→ Problem
A verbatim transcript of the data below is required, images omitted.

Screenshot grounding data
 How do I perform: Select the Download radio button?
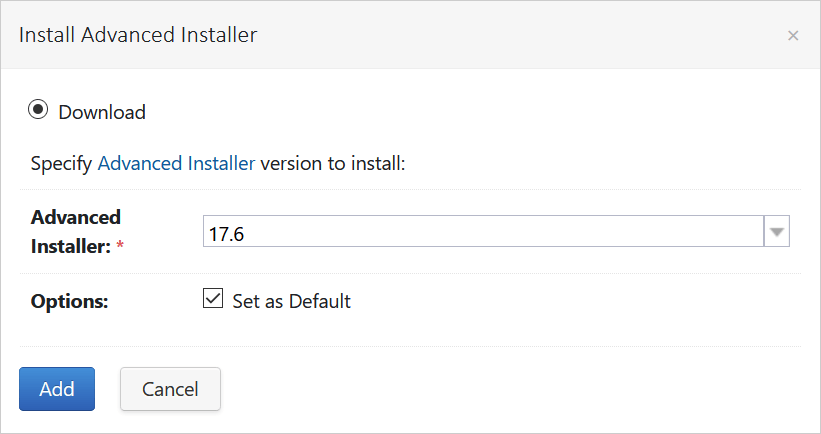pos(38,109)
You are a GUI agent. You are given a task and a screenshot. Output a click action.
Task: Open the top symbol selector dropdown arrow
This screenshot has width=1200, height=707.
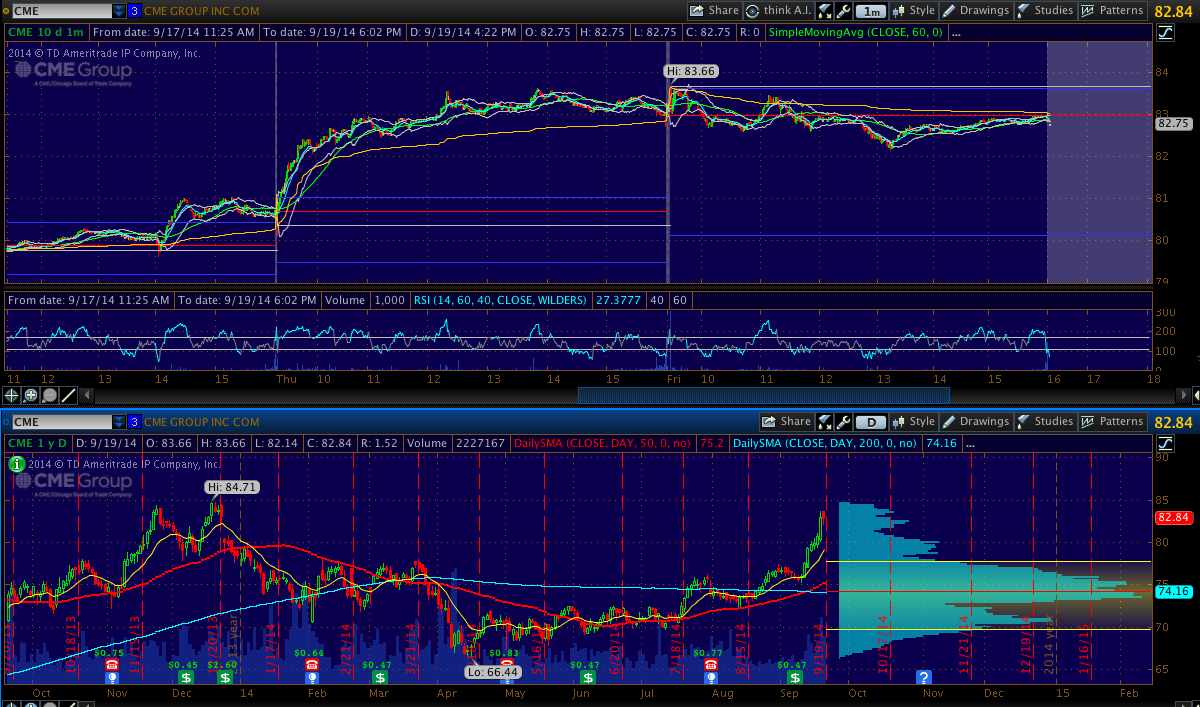tap(120, 11)
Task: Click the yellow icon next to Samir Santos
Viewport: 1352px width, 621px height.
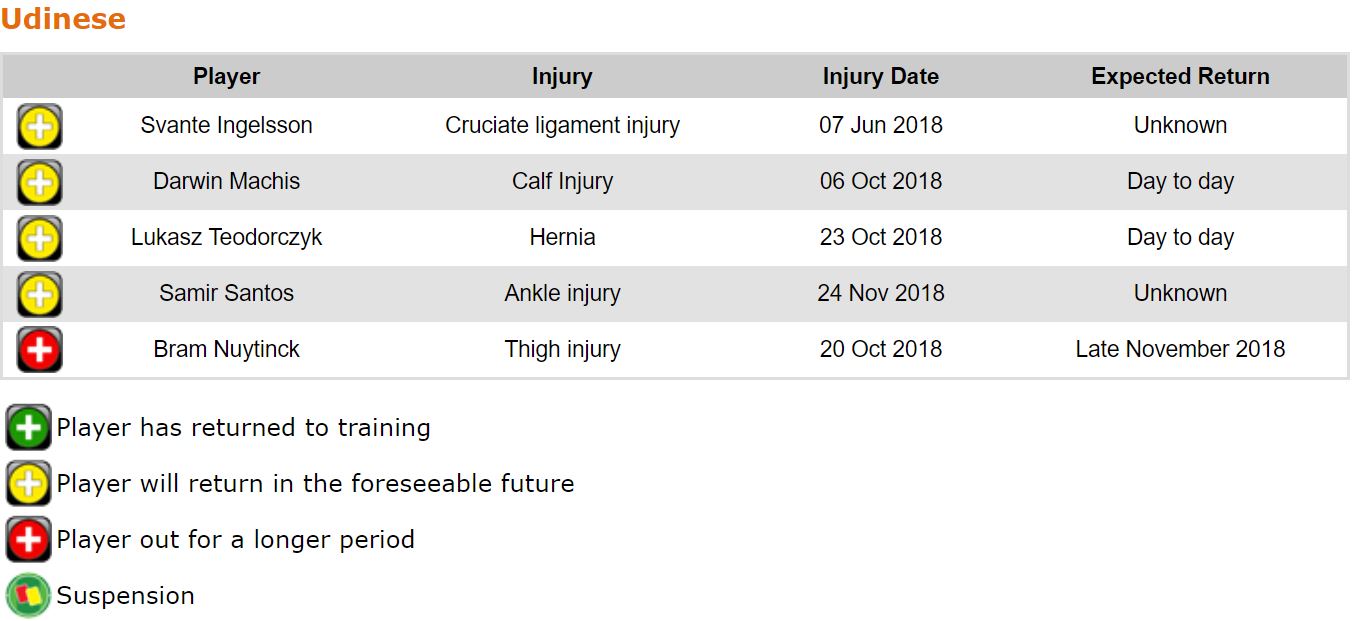Action: pyautogui.click(x=39, y=294)
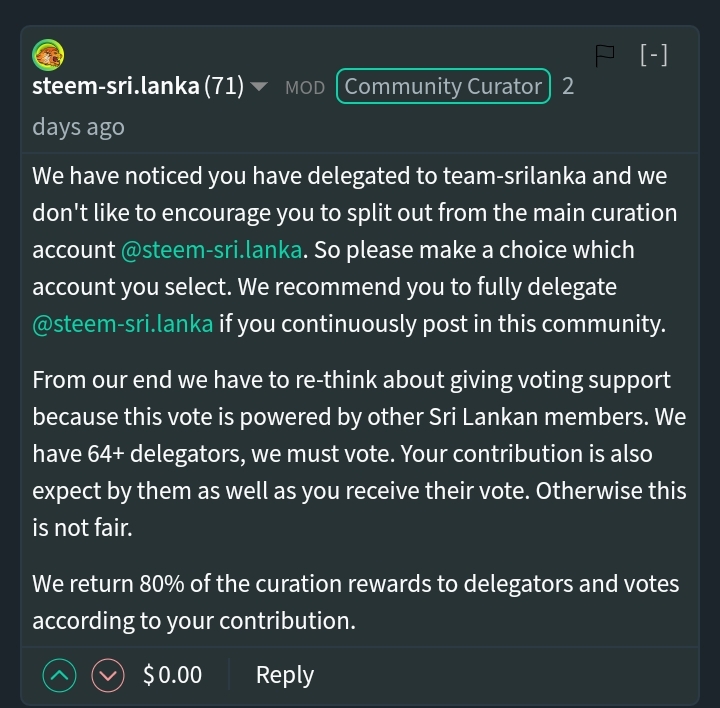Follow the @steem-sri.lanka mention after 'account'
The height and width of the screenshot is (708, 720).
pyautogui.click(x=211, y=250)
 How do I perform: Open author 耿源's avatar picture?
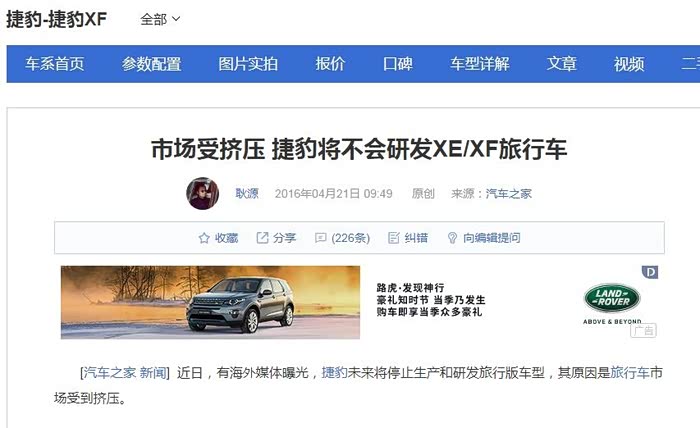(x=203, y=193)
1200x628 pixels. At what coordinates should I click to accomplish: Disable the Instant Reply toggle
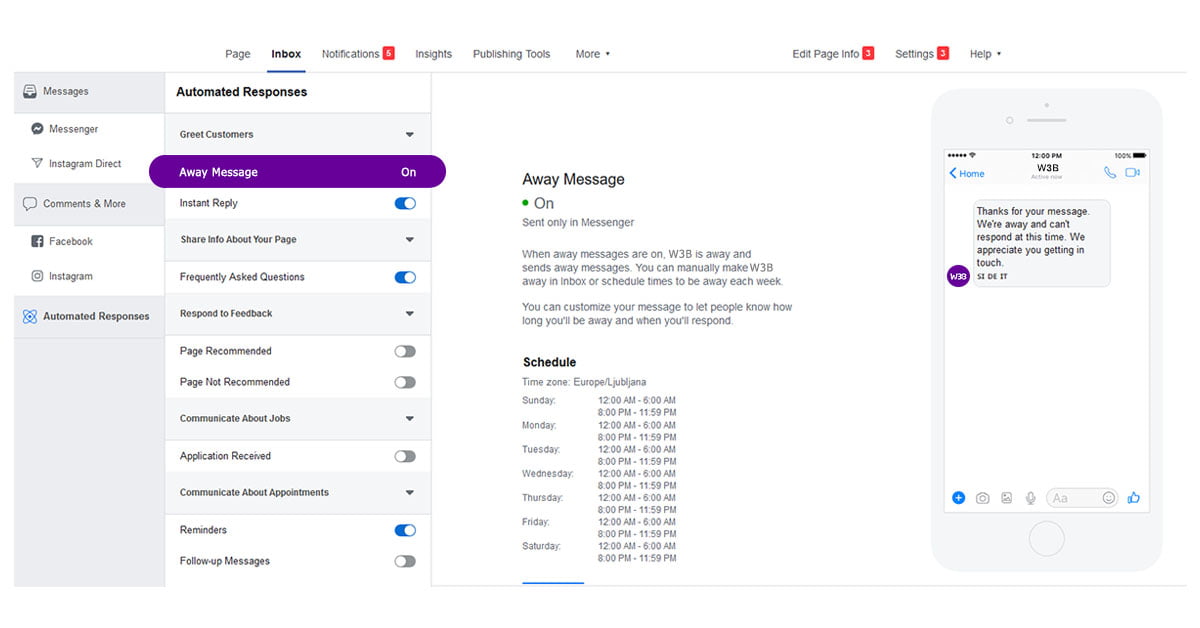405,204
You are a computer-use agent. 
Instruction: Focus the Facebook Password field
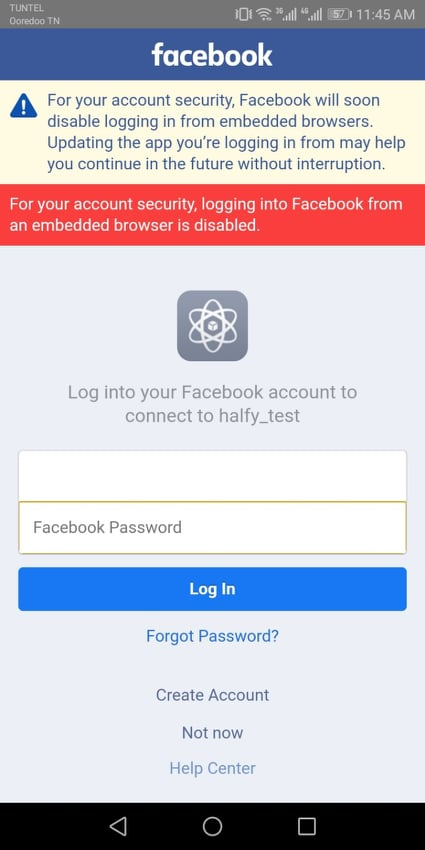(212, 527)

→ Solution to this problem
 How do I perform: Select the Download radio button?
pos(38,109)
You are a GUI agent. You are given a task and a screenshot. Output a click action.
Task: Open the top symbol selector dropdown arrow
This screenshot has width=1200, height=707.
tap(120, 11)
Task: Click the yellow icon next to Samir Santos
Viewport: 1352px width, 621px height.
Action: pyautogui.click(x=39, y=294)
Follow the @steem-sri.lanka mention after 'account'
The height and width of the screenshot is (708, 720).
pyautogui.click(x=211, y=250)
 How do I perform: Open author 耿源's avatar picture?
(x=203, y=193)
1200x628 pixels. At what coordinates should I click to accomplish: Disable the Instant Reply toggle
405,204
You are a computer-use agent. 
Instruction: Focus the Facebook Password field
(212, 527)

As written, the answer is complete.